◆ Task item: Repeat the data below with no changes.

◆ Supplied material:
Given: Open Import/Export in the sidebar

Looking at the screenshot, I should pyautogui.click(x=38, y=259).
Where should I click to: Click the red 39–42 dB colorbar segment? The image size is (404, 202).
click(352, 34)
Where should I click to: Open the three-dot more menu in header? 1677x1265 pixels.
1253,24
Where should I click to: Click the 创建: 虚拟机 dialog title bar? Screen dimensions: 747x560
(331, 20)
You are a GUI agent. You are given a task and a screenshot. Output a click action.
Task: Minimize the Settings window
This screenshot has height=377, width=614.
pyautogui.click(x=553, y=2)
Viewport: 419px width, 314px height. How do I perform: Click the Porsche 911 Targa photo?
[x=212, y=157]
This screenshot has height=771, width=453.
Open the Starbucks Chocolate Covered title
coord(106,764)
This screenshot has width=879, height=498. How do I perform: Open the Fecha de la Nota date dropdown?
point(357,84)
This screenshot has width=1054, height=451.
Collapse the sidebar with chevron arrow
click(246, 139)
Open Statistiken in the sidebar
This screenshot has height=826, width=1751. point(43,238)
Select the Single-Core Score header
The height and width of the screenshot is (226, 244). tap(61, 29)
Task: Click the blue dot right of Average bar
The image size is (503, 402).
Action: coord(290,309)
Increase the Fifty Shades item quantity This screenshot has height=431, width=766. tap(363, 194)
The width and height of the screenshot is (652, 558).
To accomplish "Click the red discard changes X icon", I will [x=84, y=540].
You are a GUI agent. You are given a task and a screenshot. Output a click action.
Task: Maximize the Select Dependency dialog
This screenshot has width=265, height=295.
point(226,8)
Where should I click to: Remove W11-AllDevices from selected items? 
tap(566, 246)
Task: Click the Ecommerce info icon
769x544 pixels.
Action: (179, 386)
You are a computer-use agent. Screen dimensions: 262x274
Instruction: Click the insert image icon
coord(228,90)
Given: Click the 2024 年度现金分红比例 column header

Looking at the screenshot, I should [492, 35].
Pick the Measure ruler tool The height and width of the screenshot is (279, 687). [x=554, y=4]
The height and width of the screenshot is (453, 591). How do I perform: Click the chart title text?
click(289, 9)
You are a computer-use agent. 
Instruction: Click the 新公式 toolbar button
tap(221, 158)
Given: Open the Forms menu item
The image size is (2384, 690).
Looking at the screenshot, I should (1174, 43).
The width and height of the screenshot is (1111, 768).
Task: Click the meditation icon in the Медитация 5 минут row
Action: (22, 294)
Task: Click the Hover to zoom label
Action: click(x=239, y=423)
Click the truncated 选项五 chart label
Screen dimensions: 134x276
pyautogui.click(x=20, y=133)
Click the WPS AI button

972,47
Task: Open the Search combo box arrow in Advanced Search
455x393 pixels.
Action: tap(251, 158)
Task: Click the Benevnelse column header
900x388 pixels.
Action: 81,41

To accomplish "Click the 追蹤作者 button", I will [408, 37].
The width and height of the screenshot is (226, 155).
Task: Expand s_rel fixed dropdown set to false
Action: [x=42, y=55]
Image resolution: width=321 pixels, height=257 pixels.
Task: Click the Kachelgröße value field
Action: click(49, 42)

◆ Result of this task:
Given: Open Import/Export in the sidebar

Looking at the screenshot, I should pyautogui.click(x=38, y=259).
Where should I click to: Click the red 39–42 dB colorbar segment? The image size is (404, 202).
click(352, 34)
Where should I click to: Open the three-dot more menu in header? 1677x1265 pixels.
1253,24
Where should I click to: Click the 创建: 虚拟机 dialog title bar? Screen dimensions: 747x560
(331, 20)
You are a GUI agent. You are given a task and a screenshot. Output a click action.
Task: Minimize the Settings window
This screenshot has height=377, width=614.
pyautogui.click(x=553, y=2)
Viewport: 419px width, 314px height. How do I perform: Click the Porsche 911 Targa photo?
[x=212, y=157]
This screenshot has height=771, width=453.
Open the Starbucks Chocolate Covered title
coord(106,764)
This screenshot has width=879, height=498. How do I perform: Open the Fecha de la Nota date dropdown?
point(357,84)
This screenshot has width=1054, height=451.
Collapse the sidebar with chevron arrow
click(246, 139)
Open Statistiken in the sidebar
This screenshot has height=826, width=1751. point(43,238)
Select the Single-Core Score header
The height and width of the screenshot is (226, 244). tap(61, 29)
Task: Click the blue dot right of Average bar
The image size is (503, 402).
Action: coord(290,309)
Increase the Fifty Shades item quantity This screenshot has height=431, width=766. tap(363, 194)
The width and height of the screenshot is (652, 558).
To accomplish "Click the red discard changes X icon", I will [x=84, y=540].
You are a GUI agent. You are given a task and a screenshot. Output a click action.
Task: Maximize the Select Dependency dialog
This screenshot has width=265, height=295.
point(226,8)
Where should I click to: Remove W11-AllDevices from selected items? 
tap(566, 246)
Task: Click the Ecommerce info icon
769x544 pixels.
Action: (179, 386)
You are a computer-use agent. Screen dimensions: 262x274
Instruction: Click the insert image icon
coord(228,90)
Given: Click the 2024 年度现金分红比例 column header

Looking at the screenshot, I should [492, 35].
Pick the Measure ruler tool The height and width of the screenshot is (279, 687). [x=554, y=4]
The height and width of the screenshot is (453, 591). How do I perform: Click the chart title text?
click(289, 9)
You are a computer-use agent. 
Instruction: Click the 新公式 toolbar button
tap(221, 158)
Given: Open the Forms menu item
The image size is (2384, 690).
Looking at the screenshot, I should (1174, 43).
The width and height of the screenshot is (1111, 768).
Task: Click the meditation icon in the Медитация 5 минут row
Action: (22, 294)
Task: Click the Hover to zoom label
Action: click(x=239, y=423)
Click the truncated 选项五 chart label
Screen dimensions: 134x276
pyautogui.click(x=20, y=133)
Click the WPS AI button

972,47
Task: Open the Search combo box arrow in Advanced Search
455x393 pixels.
Action: tap(251, 158)
Task: Click the Benevnelse column header
900x388 pixels.
Action: 81,41

To accomplish "Click the 追蹤作者 button", I will [408, 37].
The width and height of the screenshot is (226, 155).
Task: Expand s_rel fixed dropdown set to false
Action: [x=42, y=55]
Image resolution: width=321 pixels, height=257 pixels.
Task: Click the Kachelgröße value field
Action: click(49, 42)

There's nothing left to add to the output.